Bernice Werner Dicks died on Tuesday November 26, 2024, in Albuquerque, New Mexico.
Bernice was born November 20, 1935, to Joseph and Anna Werner of Queens, New York. In a sign of academic tidings to come, in 1953 she graduated from Richmond Hill High School Summa Cum Laude. Bernice received her BA from Queens College and was invited to join the Phi Beta Kappa Society. In 1956, she married Robert Williams; their son, David, was born in 1957. This marriage ended in 1972. Bernice received her Master's (1964) and PhD in English from the City University of New York (1969). While her first choice of graduate study was George Eliot, Bernice was persuaded to study George Meredith, as he was perceived to be more respectable; besides, not much had been written about his self-education as a poet. Like Bernice, George Meredith also lived a very interesting life.
Bernice joined the faculty at Southwestern at Memphis College (now Rhodes College) in 1966 (as Lecturer; then Assistant Professor in 1969; later, Associate Professor) and resigned in 1984. During her tenure, she served as Chair of the Department of English, Director of the Freshman Program, and Director of the Writing Laboratory. She was a formidable, devoted, most encouraging teacher who inspired her students to achieve their best. It was at Rhodes that one of her undergrads, Sharon Dicks, introduced Bernice to her father, George Dicks, PhD, who was visiting on Parents' Weekend, from Plattsburgh, NY. Bernice and George married in 1983. Across the world, they shared a life of adventure.

§ SOURCE DATA:
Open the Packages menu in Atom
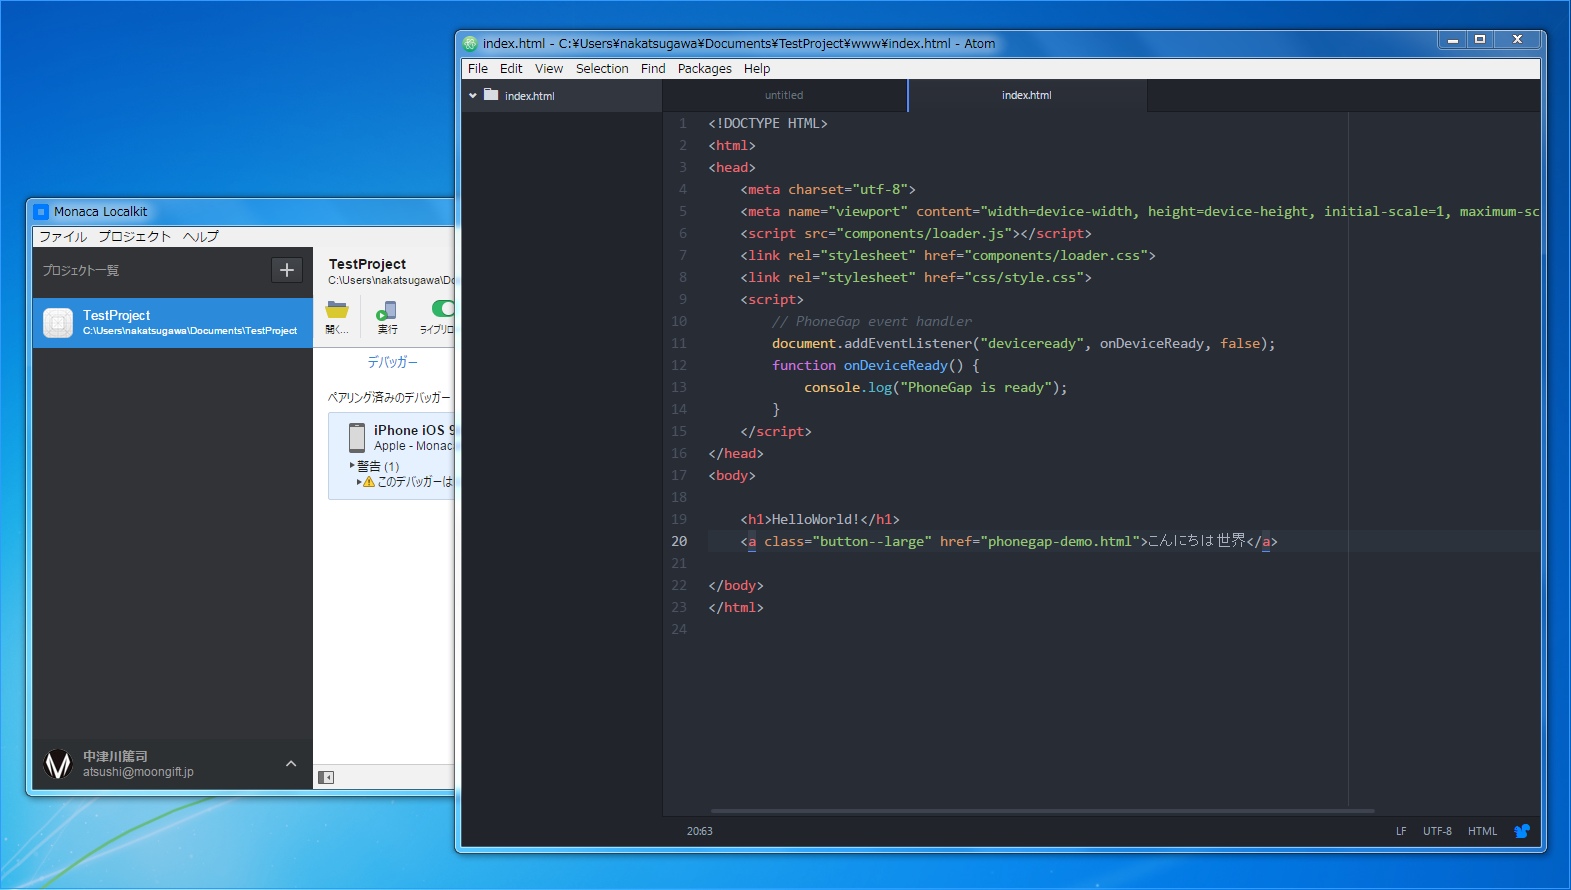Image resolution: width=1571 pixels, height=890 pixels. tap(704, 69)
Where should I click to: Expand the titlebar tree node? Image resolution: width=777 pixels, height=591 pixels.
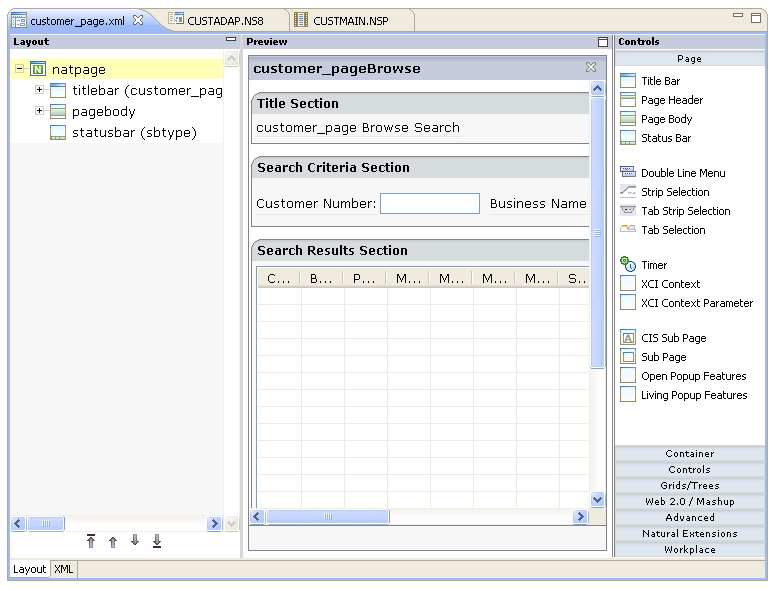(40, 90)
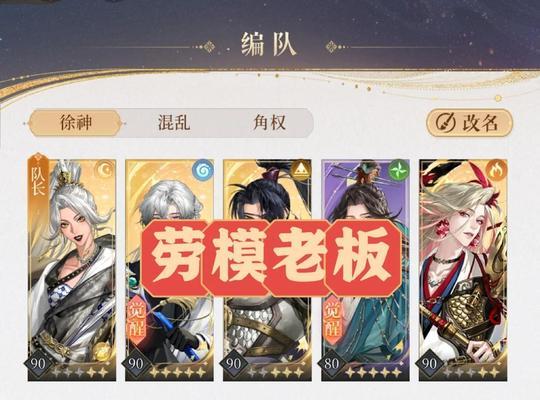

§ PROBLEMS AND TASKS:
1: Reproduce the part of the obituary between "Bernice was born" and "very interesting life.", inclusive, and switch "Summa Cum Laude" to "with highest honors".
2: According to the obituary, who introduced Bernice to George Dicks?
3: Extend the obituary by writing on from where it stops.

§ ANSWER SET:
1:
Bernice was born November 20, 1935, to Joseph and Anna Werner of Queens, New York. In a sign of academic tidings to come, in 1953 she graduated from Richmond Hill High School with highest honors. Bernice received her BA from Queens College and was invited to join the Phi Beta Kappa Society. In 1956, she married Robert Williams; their son, David, was born in 1957. This marriage ended in 1972. Bernice received her Master's (1964) and PhD in English from the City University of New York (1969). While her first choice of graduate study was George Eliot, Bernice was persuaded to study George Meredith, as he was perceived to be more respectable; besides, not much had been written about his self-education as a poet. Like Bernice, George Meredith also lived a very interesting life.

2: Sharon Dicks, one of Bernice's undergraduates at Rhodes, introduced her to her father, George Dicks.

3:
Bernice spent two years in a combined faculty and recruiting staff position at the State University of New York in Plattsburgh. In 1987 Bernice and George moved to Asia, joining the faculty of the University of Maryland Asian Division. First in Korea, and then for three more years on Kadena, Okinawa, Bernice taught everything from the dreaded Freshman Composition to Victorian fiction and poetry. The course she most enjoyed creating and teaching overseas was Technical Writing, so she could help young military men and women further their careers in computing, manufacturing, and engineering fields. She took enormous delight in the spare beauty of clarity, the nimble precision of thought well expressed. Bernice had a wit as sharp as her ever-present blue pencil. Affectionately, friends at the Okinawa Writers' Guild nicknamed her the Godmother of Grammarians.
In 1991, the couple returned to the U.S, settling in Albuquerque, New Mexico. Bernice embarked on a new career as tax preparer for H&R Block; the dizzying complexities of corporate tax law challenged and intrigued her. She passed three increasingly difficult levels of expertise in business tax specialization, became certified in those fields, and was enrolled to practice before the IRS in 2002. A long-time member of St. Chad's Episcopal Church, Bernice served as a lector, an acolyte, on the Vestry, taught Sunday school, and wholeheartedly belonged to the Order of the Daughters of the King.
Bernice loved cats, Shakespeare, bad puns, Gilbert and Sullivan, the Kingston Trio, difficult crossword puzzles, and good scotch, but not necessarily in that order. She was a fierce Scrabble player, but timid at playing bridge; she cooked a worthy Yorkshire pudding in honor of Charles Dickens' A Christmas Carol. She also studied theology, as her husband George did. She had a vast knowledge of mystery novels and stories. Bernice absorbed everything from true crime as written by Truman Capote, to all of Dorothy Sayers, including Lord Peter Wimsey, the intricate translations of Dante and Old French, and every word Tony Hillerman set down on the page. At her core, she was always a New Yorker, open, kind, and blunt.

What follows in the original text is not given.